Congrats to the perfect definition.
Add to it (my) agnostic position that we know only part of everything and
nobody will talk "truth".
To Brent: about "FACTS"? the facts we see(?) are similarly only model
related (partially understood).
JM

On Mon, Dec 17, 2012 at 4:02 PM, meekerdb <meeke...@verizon.net> wrote:

>  On 12/17/2012 11:47 AM, Bruno Marchal wrote:
>
>
>  On 16 Dec 2012, at 20:28, meekerdb wrote:
>
>  On 12/16/2012 2:31 AM, Bruno Marchal wrote:
>
> No. With the CTM the ultimate truth is arithmetical truth, and we cannot
> really define it (with the CTM). We can approximate it in less obvious
> ontologies, like second order logic, set theory, etc. But with CTM this
> does not really define it.
> Don't confuse truth, and the words pointing to it. Truth is always beyond
> words, even the ultimate 3p truth.
>
>
> What would it mean to 'define truth'?  We can define 'true' as a property
> of sentence that indicates a fact.

============================================================

## EXERCISES TO COMPLETE
1 > Please transcribe the email about truth, starting at "On Mon, Dec" and ending at "really define it.".
2 > Summarize the email about truth in three sentences.
You won't need the material that comes after this email.

## DATA

============================================================

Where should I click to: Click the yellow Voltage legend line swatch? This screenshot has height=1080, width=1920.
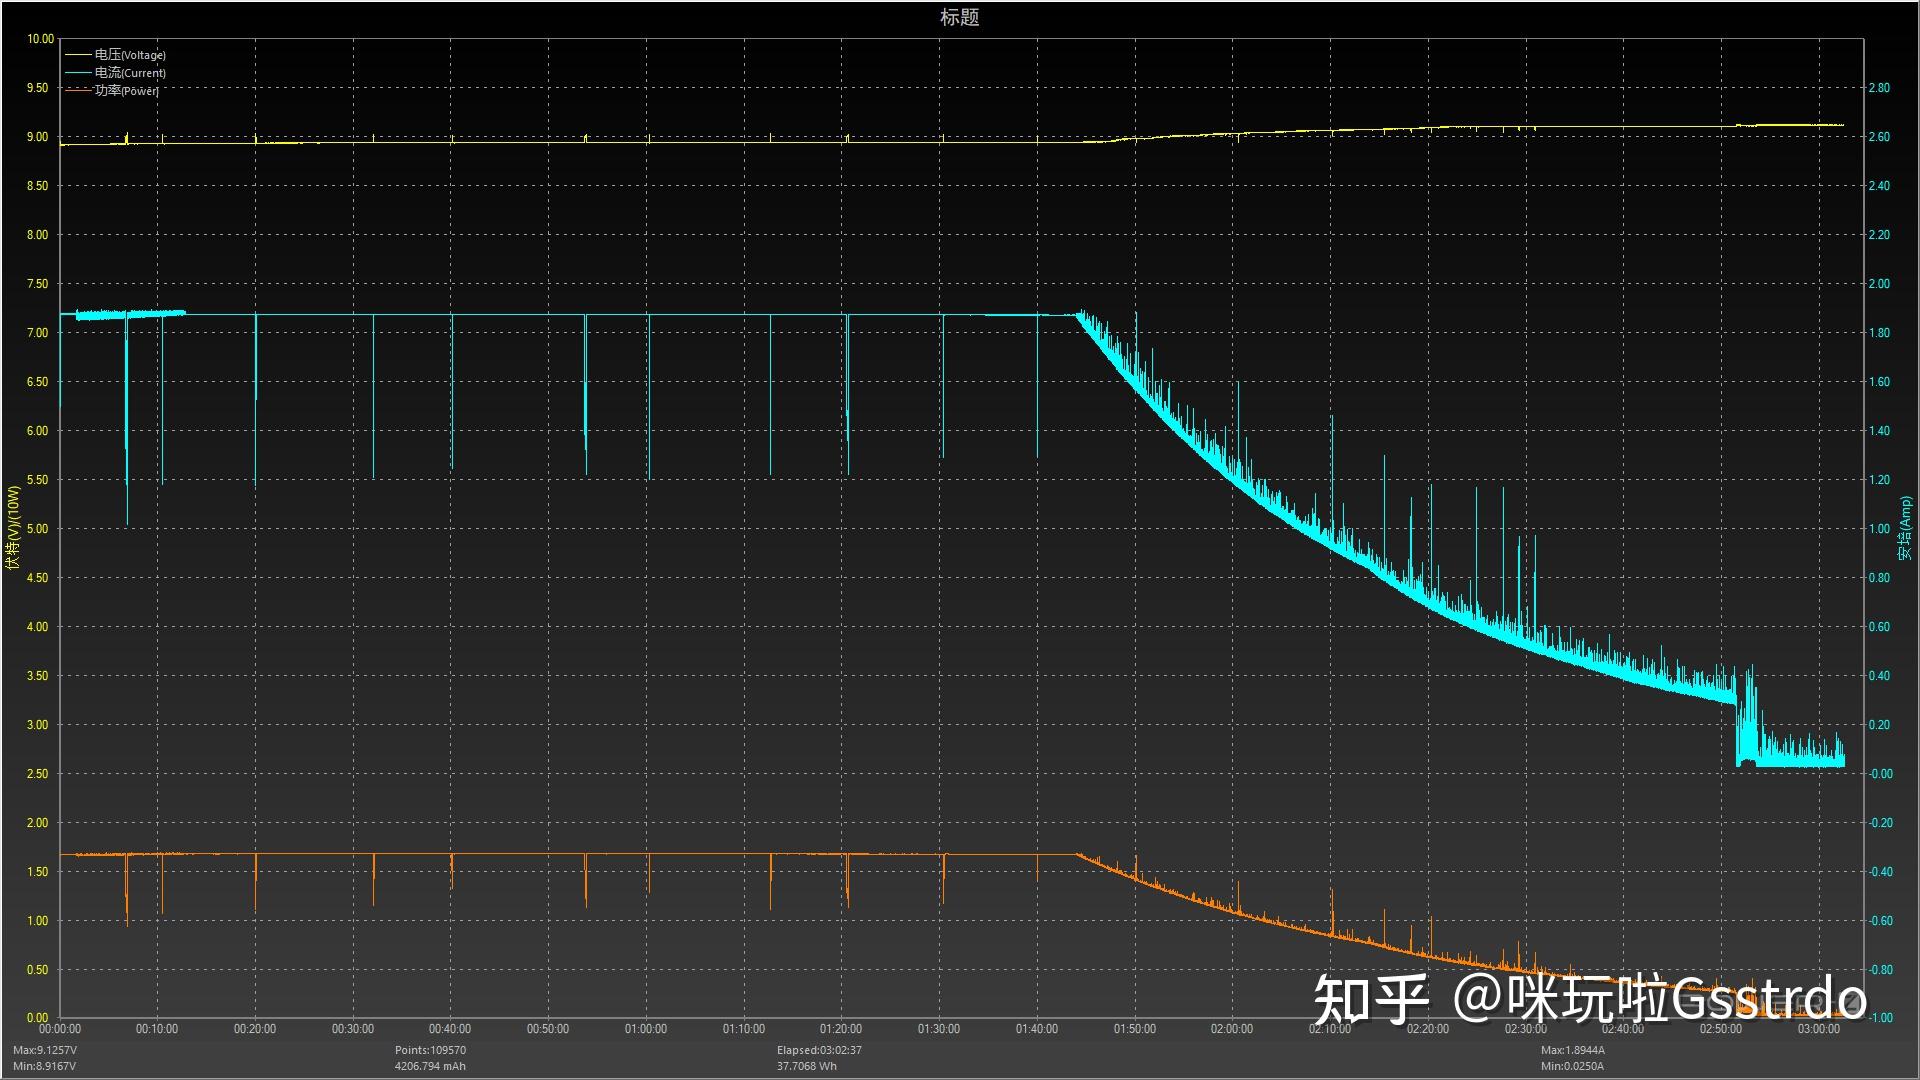pos(77,55)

============================================================

## EXERCISE ANSWERS
1 >
On Mon, Dec 17, 2012 at 4:02 PM, meekerdb <meeke...@verizon.net> wrote:

>  On 12/17/2012 11:47 AM, Bruno Marchal wrote:
>
>
>  On 16 Dec 2012, at 20:28, meekerdb wrote:
>
>  On 12/16/2012 2:31 AM, Bruno Marchal wrote:
>
> No. With the CTM the ultimate truth is arithmetical truth, and we cannot
> really define it (with the CTM). We can approximate it in less obvious
> ontologies, like second order logic, set theory, etc. But with CTM this
> does not really define it.

2 > JM praises a definition and adds an agnostic view that we know only part of everything, so nobody will speak "truth," and that the facts we see are only model-related and partially understood. In the quoted exchange, Bruno Marchal says that under the CTM the ultimate truth is arithmetical truth, which cannot really be defined there but can be approximated in ontologies such as second-order logic or set theory, and that truth is always beyond words. Meekerdb asks what defining truth would mean and suggests defining "true" as a property of a sentence that indicates a fact.